• Wednesday, March 27, 2013RSS Feed

    Many Practices Cannot Accommodate Patients With Mobility Impairment

    Authors of an article published this month in Annals of Internal Medicine report that many subspecialists are unable to accommodate patients who use wheelchairs. 

    Researchers enrolled 256 subspecialty medical practices in 5 large US cities (Atlanta; Dallas; Houston; Portland, Oregon; and Boston) in the study. The practices were assigned to 1 of 2 groups: those where transfer from a wheelchair to an examination table is required for adequate care (endocrinology, gynecology, orthopedic surgery, rheumatology, and urology) and those where transfer might not be necessary (otolaryngology, ophthalmology, and psychiatry).

    The researchers called practices and tried to make an appointment for a fictional patient who was obese (99 kg) and was partially paralyzed on 1 side of the body. The patient used a wheelchair and was unable to self-transfer from the chair to an examination table. The patient could not bring a family member to assist with transfer.
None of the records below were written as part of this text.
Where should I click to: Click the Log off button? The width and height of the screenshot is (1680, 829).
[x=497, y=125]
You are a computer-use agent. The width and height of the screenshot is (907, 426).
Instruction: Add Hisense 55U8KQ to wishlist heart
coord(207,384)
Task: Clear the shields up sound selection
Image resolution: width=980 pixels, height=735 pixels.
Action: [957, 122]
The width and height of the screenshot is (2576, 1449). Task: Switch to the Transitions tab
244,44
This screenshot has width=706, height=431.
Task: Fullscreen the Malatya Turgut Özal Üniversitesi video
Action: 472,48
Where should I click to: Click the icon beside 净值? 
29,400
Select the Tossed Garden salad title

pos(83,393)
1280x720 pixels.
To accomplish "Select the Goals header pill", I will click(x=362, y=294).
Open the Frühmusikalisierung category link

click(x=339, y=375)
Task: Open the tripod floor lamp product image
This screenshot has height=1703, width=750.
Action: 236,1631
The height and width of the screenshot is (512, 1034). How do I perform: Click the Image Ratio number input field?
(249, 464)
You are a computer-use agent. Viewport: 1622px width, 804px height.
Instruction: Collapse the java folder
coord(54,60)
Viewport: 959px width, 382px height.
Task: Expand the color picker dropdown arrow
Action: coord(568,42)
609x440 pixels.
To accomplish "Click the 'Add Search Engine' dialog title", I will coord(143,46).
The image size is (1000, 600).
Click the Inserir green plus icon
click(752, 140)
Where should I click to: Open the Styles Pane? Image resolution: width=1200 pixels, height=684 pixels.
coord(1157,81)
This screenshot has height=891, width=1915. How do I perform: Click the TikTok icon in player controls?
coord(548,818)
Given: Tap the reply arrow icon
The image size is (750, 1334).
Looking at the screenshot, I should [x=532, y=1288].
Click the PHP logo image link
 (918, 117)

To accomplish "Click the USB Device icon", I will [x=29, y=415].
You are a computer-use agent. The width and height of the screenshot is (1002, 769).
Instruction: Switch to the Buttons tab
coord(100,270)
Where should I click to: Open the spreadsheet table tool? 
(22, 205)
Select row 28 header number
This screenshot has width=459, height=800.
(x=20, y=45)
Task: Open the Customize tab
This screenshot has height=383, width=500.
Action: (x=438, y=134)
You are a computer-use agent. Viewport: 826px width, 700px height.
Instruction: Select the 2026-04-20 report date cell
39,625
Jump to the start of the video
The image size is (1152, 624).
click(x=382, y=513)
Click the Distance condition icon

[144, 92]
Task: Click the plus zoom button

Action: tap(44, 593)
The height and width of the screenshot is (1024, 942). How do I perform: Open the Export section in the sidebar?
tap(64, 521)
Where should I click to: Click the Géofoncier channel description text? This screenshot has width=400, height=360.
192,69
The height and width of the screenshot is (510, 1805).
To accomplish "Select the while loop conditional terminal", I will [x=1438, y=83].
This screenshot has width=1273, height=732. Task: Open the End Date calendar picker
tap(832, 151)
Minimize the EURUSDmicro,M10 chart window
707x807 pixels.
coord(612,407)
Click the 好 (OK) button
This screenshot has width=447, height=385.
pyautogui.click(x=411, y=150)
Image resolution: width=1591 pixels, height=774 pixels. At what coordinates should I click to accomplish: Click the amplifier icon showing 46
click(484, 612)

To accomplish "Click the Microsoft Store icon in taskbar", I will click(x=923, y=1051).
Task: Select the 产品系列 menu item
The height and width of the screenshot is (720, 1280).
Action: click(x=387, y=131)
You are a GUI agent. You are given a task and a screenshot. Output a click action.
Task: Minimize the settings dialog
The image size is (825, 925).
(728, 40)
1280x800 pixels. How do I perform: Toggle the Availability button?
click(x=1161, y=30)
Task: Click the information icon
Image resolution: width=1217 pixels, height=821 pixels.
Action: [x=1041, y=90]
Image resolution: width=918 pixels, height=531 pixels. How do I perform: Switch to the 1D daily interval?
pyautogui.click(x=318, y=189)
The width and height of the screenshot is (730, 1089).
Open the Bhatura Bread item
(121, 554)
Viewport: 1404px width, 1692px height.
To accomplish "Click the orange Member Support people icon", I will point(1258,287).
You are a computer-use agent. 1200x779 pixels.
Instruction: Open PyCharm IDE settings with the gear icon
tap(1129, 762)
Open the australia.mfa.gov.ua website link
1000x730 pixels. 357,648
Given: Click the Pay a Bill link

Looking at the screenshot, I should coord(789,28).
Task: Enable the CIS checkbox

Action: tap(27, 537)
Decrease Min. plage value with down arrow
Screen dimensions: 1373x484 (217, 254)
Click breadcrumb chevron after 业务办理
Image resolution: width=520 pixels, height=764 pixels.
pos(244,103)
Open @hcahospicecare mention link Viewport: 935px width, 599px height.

    More of the practices that would have to transfer the patient to provide adequate care were accessible than those that might not have to transfer the patient to provide adequate care (95% vs 74%). In all, 56 practices (22%) could not accommodate the patient. Nine of these practices said that their buildings were inaccessible, and 47 said that they could not transfer the patient to an examination table. The practices gave different reasons for inability to transfer the patient, including a lack of staff who could perform the transfer (37 practices), a concern about liability (5 practices), and that the "patient was too heavy" (5 practices).

    Of the 160 practices in the group that required transfer for adequate care, 22 (9%) reported using special equipment for transfer, such as height-adjustable examination tables and mechanical lifts. Another 88 (55%) planned to transfer the patient from the wheelchair to a high table that was not height-adjustable without using a lift. Gynecology had the highest rate of inaccessible practices (44%).

    The authors call for improved awareness about the Americans with Disabilities Act requirements and the standards of care for patients with mobility impairment.


    Comments

    I live in one of those cities and hear numerous comments from my home care patients re diffulty or unable to transfer to an exam table or X-ray table and their concerns that their medical issues were not being adequately addressed. I have also heard from patients that they could not access the restroom at a medical facility or reported insufficient space for a caregiver to assist in typical handicap stall.